Some wineries have the financial capacity to stay firm on price, but many others do not. If cash flow is tight and they need cash to keep their commitments to their growers on the current vintage, they may not have a choice other than to lower their prices to move inventory and generate cash flow. On the other hand, wineries with a “cash cow” value label, their own vineyards, and/or no debt may be able to ride out the downturn.
I’m seeing some incredible savings on really good wines through the major online retailers and through some brick-and-mortar retailers. Some examples:
- I tasted a good $60 white wine last week that is now being wholesaled to offer at $25 retail.
- I saw a $50 Cab that made a Top 100 list now being offered at $24.99.

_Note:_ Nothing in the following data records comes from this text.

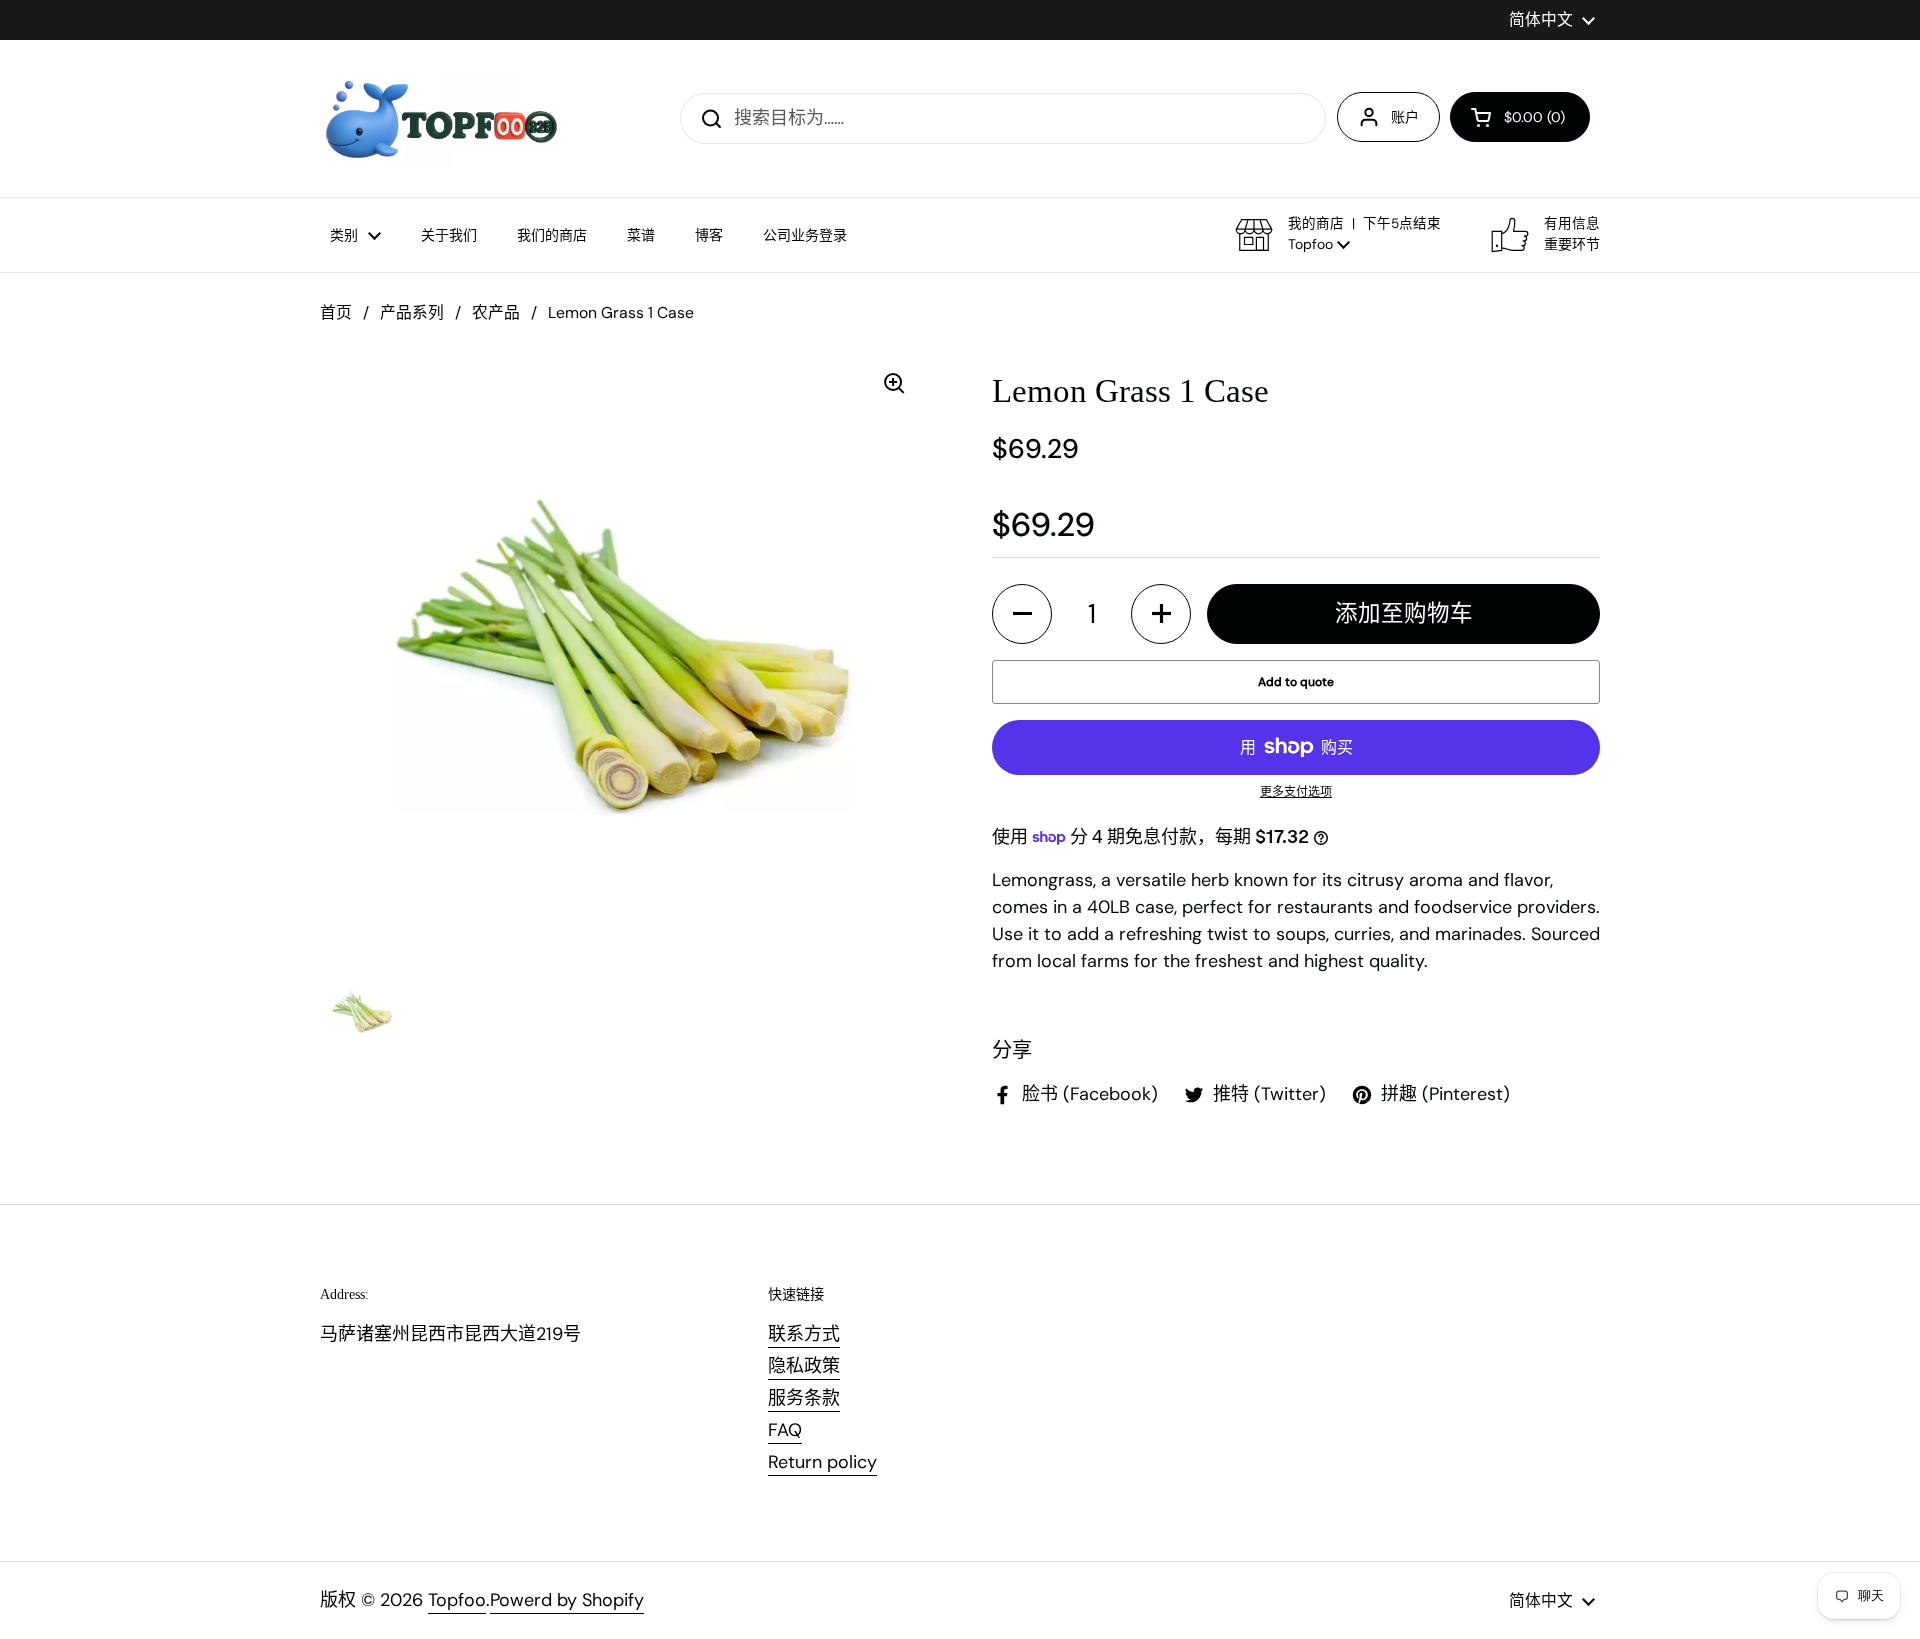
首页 (336, 312)
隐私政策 (804, 1366)
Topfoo (457, 1600)
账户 (1405, 117)
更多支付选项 (1296, 792)
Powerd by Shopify (567, 1600)
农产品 (496, 312)
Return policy (822, 1462)
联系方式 (804, 1334)
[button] (1520, 117)
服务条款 (804, 1398)
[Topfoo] (439, 118)
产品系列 (412, 312)
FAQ (785, 1430)
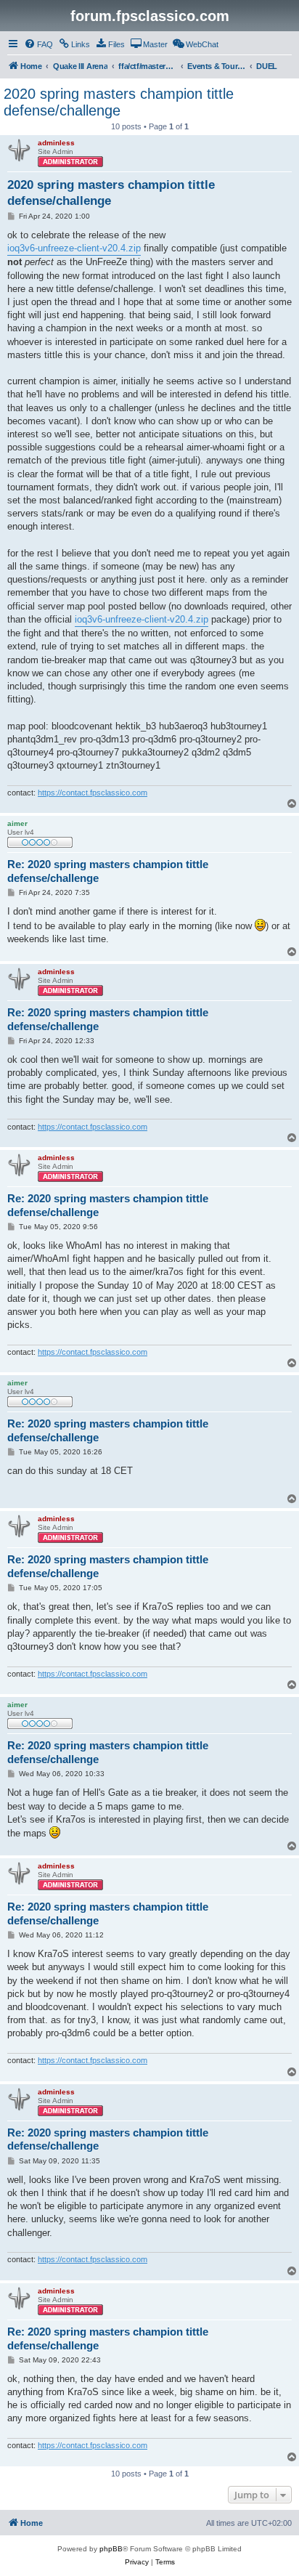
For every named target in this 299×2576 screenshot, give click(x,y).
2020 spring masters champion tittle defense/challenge (119, 102)
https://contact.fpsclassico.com (92, 792)
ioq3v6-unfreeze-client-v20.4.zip (74, 248)
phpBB (111, 2549)
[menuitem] (38, 44)
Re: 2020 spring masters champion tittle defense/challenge (107, 871)
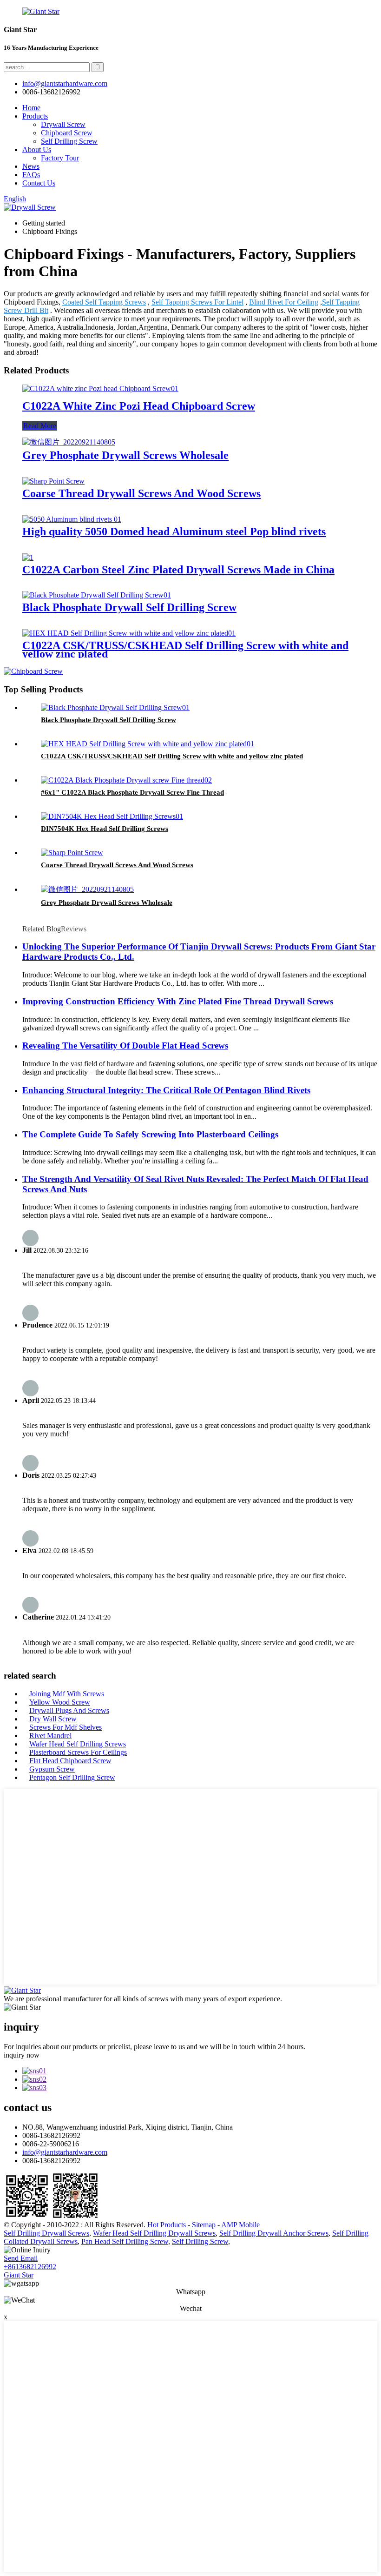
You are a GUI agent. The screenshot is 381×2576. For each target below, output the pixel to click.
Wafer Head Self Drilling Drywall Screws (154, 2233)
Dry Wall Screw (53, 1719)
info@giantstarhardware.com (64, 2152)
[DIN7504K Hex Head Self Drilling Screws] (112, 816)
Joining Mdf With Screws (66, 1694)
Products (35, 116)
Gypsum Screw (52, 1769)
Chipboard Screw (66, 133)
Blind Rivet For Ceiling (283, 302)
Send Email (21, 2258)
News (30, 166)
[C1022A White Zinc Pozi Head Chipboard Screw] (100, 388)
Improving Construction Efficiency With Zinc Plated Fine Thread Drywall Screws (177, 1001)
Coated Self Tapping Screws (104, 302)
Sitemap (204, 2225)
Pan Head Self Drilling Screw (124, 2241)
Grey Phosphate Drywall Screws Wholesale (125, 455)
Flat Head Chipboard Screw (70, 1761)
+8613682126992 (30, 2267)
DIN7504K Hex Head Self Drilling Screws (104, 828)
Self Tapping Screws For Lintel (197, 302)
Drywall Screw (63, 124)
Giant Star (18, 2275)
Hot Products (166, 2225)
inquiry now (21, 2055)
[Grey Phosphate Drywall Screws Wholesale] (68, 442)
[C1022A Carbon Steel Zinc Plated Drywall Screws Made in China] (27, 557)
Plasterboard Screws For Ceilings (78, 1752)
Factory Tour (60, 158)
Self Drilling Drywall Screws (46, 2233)
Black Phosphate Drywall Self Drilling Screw (129, 607)
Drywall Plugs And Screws (69, 1710)
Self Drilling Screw (69, 141)
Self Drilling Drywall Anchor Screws (273, 2233)
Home (31, 108)
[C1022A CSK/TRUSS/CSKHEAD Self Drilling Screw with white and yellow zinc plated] (129, 633)
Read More (39, 426)
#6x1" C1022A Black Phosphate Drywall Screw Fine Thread (132, 792)
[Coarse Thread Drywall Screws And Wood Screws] (53, 481)
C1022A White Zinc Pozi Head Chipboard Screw (138, 406)
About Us (36, 149)
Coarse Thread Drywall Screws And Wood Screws (141, 493)
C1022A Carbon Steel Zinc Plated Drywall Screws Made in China (178, 570)
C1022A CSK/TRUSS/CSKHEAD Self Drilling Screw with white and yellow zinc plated (185, 649)
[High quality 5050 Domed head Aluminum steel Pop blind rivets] (71, 519)
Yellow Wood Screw (59, 1702)
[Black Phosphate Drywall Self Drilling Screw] (96, 595)
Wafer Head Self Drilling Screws (77, 1744)
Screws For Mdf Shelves (65, 1727)
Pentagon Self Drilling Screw (72, 1777)
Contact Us (38, 183)
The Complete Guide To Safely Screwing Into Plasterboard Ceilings (150, 1134)
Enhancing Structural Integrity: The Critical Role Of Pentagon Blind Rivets (166, 1090)
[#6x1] (126, 780)
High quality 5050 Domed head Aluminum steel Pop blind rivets (174, 531)
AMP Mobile (240, 2225)
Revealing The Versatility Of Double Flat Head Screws (125, 1045)
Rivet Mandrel (50, 1735)
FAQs (31, 175)
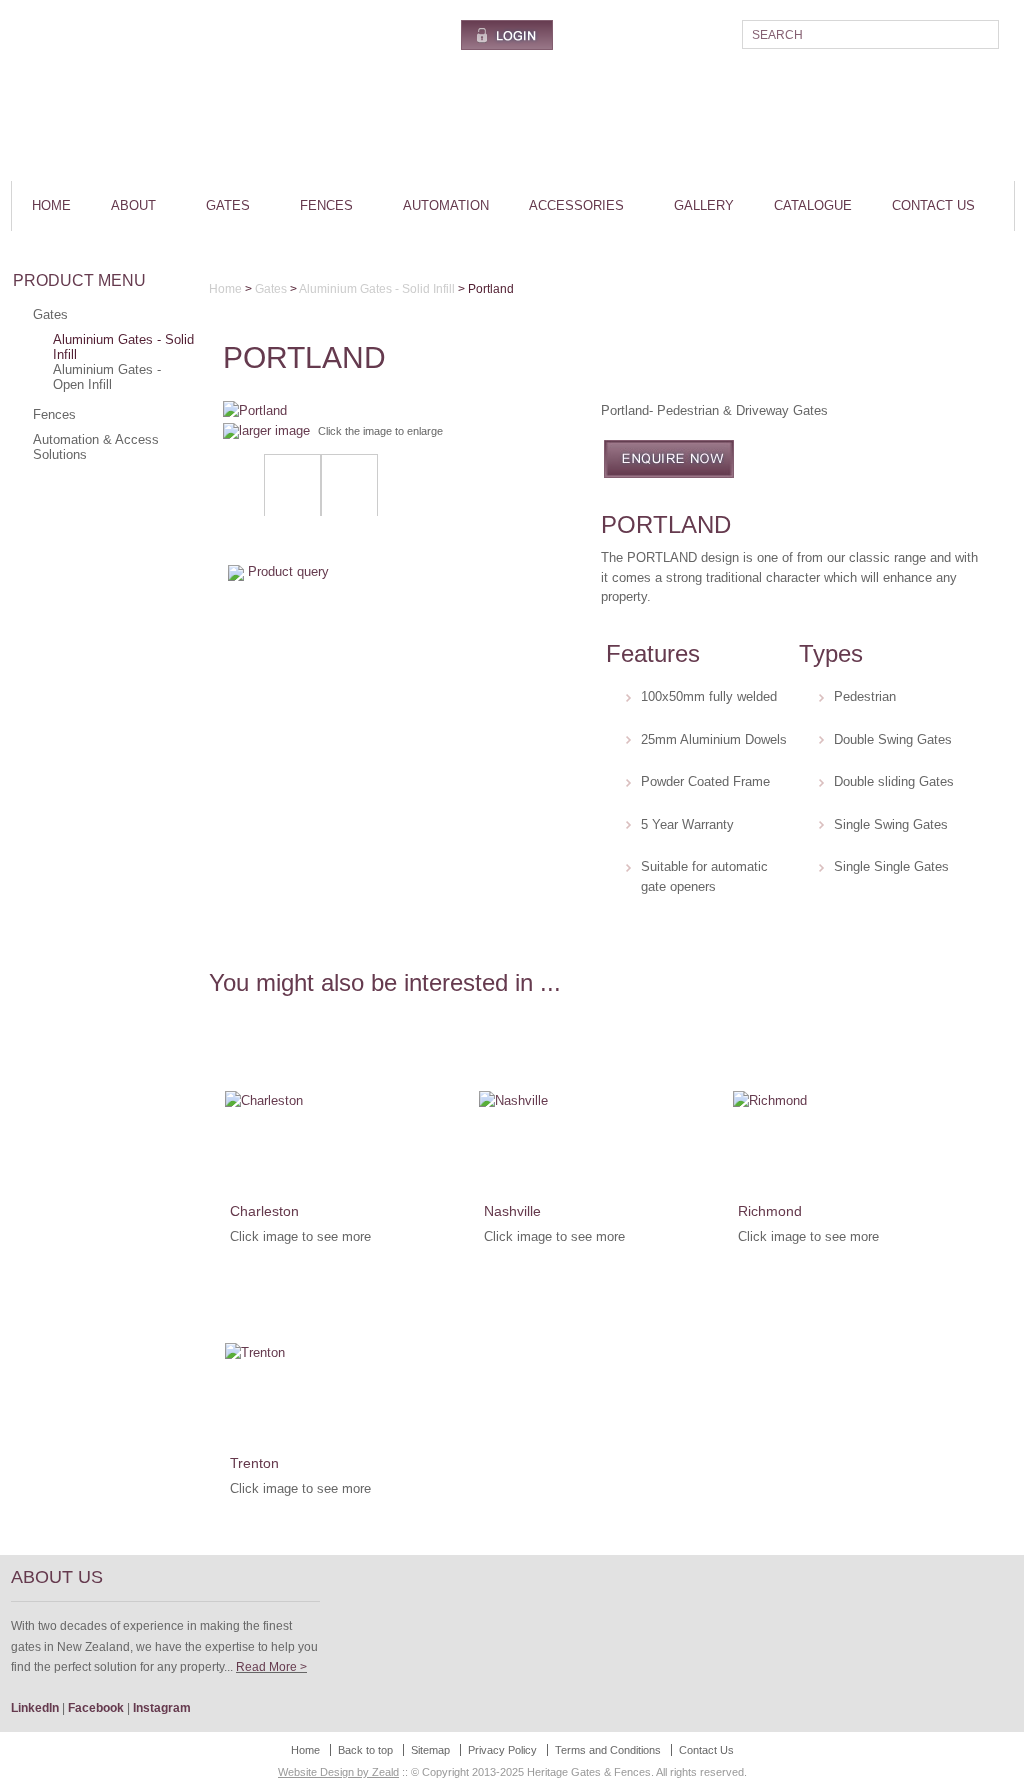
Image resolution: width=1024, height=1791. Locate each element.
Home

- I saw a 2006 “Special Selection” Cab, originally $160, now $99 online.
And the list goes on and on. It’ll be interesting to hear about the “post-offs” (specials) from distributors coming out for November.
While some of the higher-end wineries here in Washington State are feeling the pinch, it doesn’t appear that the bleeding is as bad as in California where prices have been traditionally much higher. In fact, a recent report by Wine Opinions, released at the Wine Industry Financial Symposium in Napa, noted that Washington wines are the leading alternative to premium Cabernet Sauvignon from Napa.
While the statistics say that the typical wine consumer is trading down from a $20 bottle of wine to a $15 bottle, or from a $10 bottle to a $7 bottle, I believe that the best deals are going to be in the really good higher-end wines that I could rarely afford before, that I can now snap up for 50 percent off by the case and put away. These are the kinds of wines that can benefit from some cellaring and still be good 10 years from now.
My suggestion is to make a list of some of the wines you’ve dreamed of owning, scan Wine-Searcher.com regularly, or keep in touch with your favorite local retailer and tell him what you are looking for, and be ready to buy when the price is right for your pocketbook. It’s still a buyer’s market, and it may get even better.